> **TASK**
From the data that follows, print exactly the lines starting at the one containing "Tradschool (1098, 1159)" and ending at the one containing "Favoritos (932, 13)"; include both of them and nothing more.

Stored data
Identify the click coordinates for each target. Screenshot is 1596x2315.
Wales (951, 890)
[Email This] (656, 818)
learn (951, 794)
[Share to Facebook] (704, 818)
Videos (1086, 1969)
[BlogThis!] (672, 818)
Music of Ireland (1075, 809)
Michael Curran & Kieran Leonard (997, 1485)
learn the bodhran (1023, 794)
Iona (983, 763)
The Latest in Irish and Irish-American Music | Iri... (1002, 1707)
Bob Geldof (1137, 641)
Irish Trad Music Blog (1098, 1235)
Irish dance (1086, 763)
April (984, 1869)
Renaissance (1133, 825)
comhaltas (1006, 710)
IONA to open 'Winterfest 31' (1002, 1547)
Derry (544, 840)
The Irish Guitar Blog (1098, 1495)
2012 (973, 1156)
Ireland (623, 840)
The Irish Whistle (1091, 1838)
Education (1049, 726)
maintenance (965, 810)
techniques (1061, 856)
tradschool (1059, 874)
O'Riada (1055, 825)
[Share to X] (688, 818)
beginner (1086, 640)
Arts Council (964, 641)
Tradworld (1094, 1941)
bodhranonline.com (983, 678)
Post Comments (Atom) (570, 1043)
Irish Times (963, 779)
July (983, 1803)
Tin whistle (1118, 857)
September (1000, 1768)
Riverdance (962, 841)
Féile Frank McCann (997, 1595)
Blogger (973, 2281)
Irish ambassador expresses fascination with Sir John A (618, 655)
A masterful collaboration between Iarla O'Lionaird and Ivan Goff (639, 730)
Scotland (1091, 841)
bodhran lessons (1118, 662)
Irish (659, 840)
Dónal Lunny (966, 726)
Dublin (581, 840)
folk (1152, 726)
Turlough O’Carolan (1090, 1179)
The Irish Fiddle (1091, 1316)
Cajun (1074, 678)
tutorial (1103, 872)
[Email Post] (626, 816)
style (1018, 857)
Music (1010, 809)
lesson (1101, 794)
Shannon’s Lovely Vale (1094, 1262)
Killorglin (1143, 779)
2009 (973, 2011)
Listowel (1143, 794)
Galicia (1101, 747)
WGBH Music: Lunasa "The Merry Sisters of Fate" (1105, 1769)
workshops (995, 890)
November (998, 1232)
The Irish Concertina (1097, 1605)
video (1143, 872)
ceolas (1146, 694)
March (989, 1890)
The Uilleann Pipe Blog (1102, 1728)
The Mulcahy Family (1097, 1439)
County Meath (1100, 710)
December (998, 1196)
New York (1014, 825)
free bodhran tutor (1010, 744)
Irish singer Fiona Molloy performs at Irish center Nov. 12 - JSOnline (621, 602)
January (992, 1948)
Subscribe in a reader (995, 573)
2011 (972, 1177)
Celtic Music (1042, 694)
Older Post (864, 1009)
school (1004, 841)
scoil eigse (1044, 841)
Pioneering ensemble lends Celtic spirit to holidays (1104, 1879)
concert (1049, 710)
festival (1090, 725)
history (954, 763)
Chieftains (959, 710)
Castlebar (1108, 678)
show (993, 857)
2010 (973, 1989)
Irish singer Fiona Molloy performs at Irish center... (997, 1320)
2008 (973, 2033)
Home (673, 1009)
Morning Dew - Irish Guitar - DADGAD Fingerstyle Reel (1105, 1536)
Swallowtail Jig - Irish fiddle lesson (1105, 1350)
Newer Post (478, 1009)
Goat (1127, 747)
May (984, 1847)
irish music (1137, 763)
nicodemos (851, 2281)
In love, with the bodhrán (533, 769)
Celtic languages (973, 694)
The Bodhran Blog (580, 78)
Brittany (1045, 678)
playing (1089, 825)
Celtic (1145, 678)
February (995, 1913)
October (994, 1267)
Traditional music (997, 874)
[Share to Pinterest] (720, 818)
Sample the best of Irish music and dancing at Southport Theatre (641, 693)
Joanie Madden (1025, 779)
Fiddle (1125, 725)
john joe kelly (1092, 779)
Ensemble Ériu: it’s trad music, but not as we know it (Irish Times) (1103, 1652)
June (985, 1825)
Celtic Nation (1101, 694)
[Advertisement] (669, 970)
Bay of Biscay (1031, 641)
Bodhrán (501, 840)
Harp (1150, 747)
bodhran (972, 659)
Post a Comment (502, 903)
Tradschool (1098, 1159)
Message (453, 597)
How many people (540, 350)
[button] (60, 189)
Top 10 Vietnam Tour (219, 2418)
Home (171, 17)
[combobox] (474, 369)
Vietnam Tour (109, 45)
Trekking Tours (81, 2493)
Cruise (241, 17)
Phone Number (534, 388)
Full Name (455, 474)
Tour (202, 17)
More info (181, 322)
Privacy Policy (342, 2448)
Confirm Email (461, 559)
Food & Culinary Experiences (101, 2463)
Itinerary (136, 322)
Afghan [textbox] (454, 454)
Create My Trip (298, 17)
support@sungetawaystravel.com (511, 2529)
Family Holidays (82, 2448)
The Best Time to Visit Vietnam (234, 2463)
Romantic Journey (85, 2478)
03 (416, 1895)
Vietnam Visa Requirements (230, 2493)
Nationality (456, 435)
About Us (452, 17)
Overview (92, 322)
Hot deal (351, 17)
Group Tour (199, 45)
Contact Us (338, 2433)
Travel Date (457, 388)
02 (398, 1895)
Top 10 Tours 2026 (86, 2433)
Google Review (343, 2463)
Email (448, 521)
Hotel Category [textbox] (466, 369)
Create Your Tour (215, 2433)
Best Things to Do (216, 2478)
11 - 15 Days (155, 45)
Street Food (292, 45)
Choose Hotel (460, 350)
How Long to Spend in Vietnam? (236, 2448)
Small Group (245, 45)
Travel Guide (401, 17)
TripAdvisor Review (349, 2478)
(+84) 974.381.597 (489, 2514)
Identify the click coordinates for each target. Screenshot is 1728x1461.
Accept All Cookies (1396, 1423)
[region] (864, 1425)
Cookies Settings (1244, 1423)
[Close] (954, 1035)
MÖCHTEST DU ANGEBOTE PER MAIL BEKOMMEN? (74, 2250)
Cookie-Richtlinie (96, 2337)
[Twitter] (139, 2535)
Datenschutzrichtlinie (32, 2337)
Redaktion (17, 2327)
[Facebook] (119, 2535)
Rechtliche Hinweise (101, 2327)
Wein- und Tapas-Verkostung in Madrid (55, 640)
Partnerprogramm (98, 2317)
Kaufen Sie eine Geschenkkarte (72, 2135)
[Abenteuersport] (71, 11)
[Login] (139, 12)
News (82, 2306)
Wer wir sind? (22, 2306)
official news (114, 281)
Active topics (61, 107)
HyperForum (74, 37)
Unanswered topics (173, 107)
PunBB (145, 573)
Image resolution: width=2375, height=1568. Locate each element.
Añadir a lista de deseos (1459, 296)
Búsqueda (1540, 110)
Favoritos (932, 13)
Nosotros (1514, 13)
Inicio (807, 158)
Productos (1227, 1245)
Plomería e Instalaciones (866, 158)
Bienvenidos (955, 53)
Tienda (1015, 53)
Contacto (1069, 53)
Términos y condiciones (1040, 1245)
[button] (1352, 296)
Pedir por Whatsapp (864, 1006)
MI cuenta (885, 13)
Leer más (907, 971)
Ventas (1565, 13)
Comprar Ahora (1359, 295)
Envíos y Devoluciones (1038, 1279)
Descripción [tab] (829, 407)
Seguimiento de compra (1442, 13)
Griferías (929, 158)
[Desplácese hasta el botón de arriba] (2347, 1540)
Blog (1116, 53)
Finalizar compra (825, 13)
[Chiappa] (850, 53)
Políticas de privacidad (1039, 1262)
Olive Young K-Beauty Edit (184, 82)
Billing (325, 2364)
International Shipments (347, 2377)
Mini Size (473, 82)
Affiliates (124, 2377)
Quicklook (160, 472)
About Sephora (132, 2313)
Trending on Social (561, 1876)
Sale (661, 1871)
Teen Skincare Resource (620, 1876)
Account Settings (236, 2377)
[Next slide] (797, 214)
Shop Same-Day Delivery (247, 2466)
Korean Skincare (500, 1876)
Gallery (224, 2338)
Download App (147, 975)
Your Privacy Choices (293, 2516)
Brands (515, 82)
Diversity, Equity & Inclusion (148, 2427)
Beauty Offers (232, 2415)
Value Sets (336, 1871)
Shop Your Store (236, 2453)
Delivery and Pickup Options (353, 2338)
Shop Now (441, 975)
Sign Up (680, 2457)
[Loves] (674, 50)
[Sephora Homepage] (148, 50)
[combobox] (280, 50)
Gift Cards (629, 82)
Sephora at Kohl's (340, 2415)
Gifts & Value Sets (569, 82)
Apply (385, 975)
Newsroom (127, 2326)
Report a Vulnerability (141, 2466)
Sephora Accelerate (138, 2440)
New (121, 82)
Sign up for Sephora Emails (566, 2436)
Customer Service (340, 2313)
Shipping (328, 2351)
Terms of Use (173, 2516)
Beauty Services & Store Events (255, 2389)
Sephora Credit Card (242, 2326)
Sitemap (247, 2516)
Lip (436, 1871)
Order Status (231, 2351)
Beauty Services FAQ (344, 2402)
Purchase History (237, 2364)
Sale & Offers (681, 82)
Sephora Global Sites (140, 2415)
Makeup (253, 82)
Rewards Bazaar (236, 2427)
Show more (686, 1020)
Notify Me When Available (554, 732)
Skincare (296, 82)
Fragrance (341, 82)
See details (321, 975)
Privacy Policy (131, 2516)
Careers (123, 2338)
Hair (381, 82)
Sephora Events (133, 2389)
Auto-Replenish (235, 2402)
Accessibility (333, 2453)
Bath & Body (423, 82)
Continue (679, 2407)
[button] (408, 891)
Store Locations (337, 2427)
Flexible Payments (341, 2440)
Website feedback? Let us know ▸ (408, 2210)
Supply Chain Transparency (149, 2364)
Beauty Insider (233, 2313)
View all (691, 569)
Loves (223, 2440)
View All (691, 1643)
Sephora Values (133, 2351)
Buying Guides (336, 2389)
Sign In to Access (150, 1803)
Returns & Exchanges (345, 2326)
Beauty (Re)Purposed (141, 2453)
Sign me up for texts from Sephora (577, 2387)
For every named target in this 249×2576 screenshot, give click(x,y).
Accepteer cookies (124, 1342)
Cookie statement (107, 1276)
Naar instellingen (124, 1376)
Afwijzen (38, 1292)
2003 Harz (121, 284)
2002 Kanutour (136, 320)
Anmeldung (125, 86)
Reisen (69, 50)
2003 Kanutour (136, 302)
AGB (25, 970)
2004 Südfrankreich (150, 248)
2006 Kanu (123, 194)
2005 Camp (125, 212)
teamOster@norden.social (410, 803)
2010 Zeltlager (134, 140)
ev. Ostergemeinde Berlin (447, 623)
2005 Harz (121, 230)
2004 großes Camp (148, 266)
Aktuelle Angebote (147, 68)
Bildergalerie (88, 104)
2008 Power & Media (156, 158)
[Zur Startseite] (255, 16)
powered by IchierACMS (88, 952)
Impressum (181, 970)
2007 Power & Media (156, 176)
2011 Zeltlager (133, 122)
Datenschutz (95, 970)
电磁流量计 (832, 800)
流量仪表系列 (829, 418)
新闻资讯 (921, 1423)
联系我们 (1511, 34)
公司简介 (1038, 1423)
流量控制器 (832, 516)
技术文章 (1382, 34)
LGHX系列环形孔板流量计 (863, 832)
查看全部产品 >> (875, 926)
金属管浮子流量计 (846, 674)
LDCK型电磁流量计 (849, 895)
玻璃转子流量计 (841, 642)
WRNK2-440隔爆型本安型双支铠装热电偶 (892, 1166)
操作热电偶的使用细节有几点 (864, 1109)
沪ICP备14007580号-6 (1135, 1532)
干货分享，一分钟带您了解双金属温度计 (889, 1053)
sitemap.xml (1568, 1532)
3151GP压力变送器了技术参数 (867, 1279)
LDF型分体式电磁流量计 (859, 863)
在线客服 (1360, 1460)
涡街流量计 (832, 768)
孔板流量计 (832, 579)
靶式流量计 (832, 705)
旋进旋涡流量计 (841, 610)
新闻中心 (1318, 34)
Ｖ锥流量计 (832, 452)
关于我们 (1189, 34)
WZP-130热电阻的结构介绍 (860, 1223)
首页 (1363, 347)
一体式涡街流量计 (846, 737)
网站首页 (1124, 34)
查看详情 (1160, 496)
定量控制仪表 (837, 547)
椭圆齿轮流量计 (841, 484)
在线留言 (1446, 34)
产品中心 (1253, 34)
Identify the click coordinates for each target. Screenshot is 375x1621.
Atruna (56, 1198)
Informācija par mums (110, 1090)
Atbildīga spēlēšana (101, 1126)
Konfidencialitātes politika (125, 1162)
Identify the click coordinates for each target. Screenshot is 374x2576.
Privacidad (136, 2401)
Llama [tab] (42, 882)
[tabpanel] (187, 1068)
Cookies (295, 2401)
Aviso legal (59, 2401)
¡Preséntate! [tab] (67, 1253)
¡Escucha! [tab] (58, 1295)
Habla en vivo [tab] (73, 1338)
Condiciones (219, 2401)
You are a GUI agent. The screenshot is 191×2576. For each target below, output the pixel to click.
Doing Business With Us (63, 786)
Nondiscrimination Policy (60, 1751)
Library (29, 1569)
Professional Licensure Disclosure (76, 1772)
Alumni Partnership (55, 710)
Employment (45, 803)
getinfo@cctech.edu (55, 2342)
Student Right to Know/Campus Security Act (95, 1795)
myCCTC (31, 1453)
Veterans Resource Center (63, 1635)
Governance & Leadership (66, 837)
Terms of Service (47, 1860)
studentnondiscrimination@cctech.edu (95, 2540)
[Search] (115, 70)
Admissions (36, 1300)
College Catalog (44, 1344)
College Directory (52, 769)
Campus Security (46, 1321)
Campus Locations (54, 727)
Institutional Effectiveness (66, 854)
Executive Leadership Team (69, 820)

> **ANSWER TO THE PROBLEM**
Tradschool (1098, 1159)
Message (453, 597)
How many people (540, 350)
[button] (60, 189)
Top 10 Vietnam Tour (219, 2418)
Home (171, 17)
[combobox] (474, 369)
Vietnam Tour (109, 45)
Trekking Tours (81, 2493)
Cruise (241, 17)
Phone Number (534, 388)
Full Name (455, 474)
Tour (202, 17)
More info (181, 322)
Privacy Policy (342, 2448)
Confirm Email (461, 559)
Food & Culinary Experiences (101, 2463)
Itinerary (136, 322)
Afghan [textbox] (454, 454)
Create My Trip (298, 17)
support@sungetawaystravel.com (511, 2529)
Family Holidays (82, 2448)
The Best Time to Visit Vietnam (234, 2463)
Romantic Journey (85, 2478)
03 (416, 1895)
Vietnam Visa Requirements (230, 2493)
Nationality (456, 435)
About Us (452, 17)
Overview (92, 322)
Hot deal (351, 17)
Group Tour (199, 45)
Contact Us (338, 2433)
Travel Date (457, 388)
02 (398, 1895)
Top 10 Tours 2026 (86, 2433)
Google Review (343, 2463)
Email (448, 521)
Hotel Category [textbox] (466, 369)
Create Your Tour (215, 2433)
Best Things to Do (216, 2478)
11 - 15 Days (155, 45)
Street Food (292, 45)
Choose Hotel (460, 350)
How Long to Spend in Vietnam? (236, 2448)
Small Group (245, 45)
Travel Guide (401, 17)
TripAdvisor Review (349, 2478)
(+84) 974.381.597 (489, 2514)
Identify the click coordinates for each target. Screenshot is 1728x1461.
Accept All Cookies (1396, 1423)
[region] (864, 1425)
Cookies Settings (1244, 1423)
[Close] (954, 1035)
MÖCHTEST DU ANGEBOTE PER MAIL BEKOMMEN? (74, 2250)
Cookie-Richtlinie (96, 2337)
[Twitter] (139, 2535)
Datenschutzrichtlinie (32, 2337)
Redaktion (17, 2327)
[Facebook] (119, 2535)
Rechtliche Hinweise (101, 2327)
Wein- und Tapas-Verkostung in Madrid (55, 640)
Partnerprogramm (98, 2317)
Kaufen Sie eine Geschenkkarte (72, 2135)
[Abenteuersport] (71, 11)
[Login] (139, 12)
News (82, 2306)
Wer wir sind? (22, 2306)
official news (114, 281)
Active topics (61, 107)
HyperForum (74, 37)
Unanswered topics (173, 107)
PunBB (145, 573)
Image resolution: width=2375, height=1568. Locate each element.
Añadir a lista de deseos (1459, 296)
Búsqueda (1540, 110)
Favoritos (932, 13)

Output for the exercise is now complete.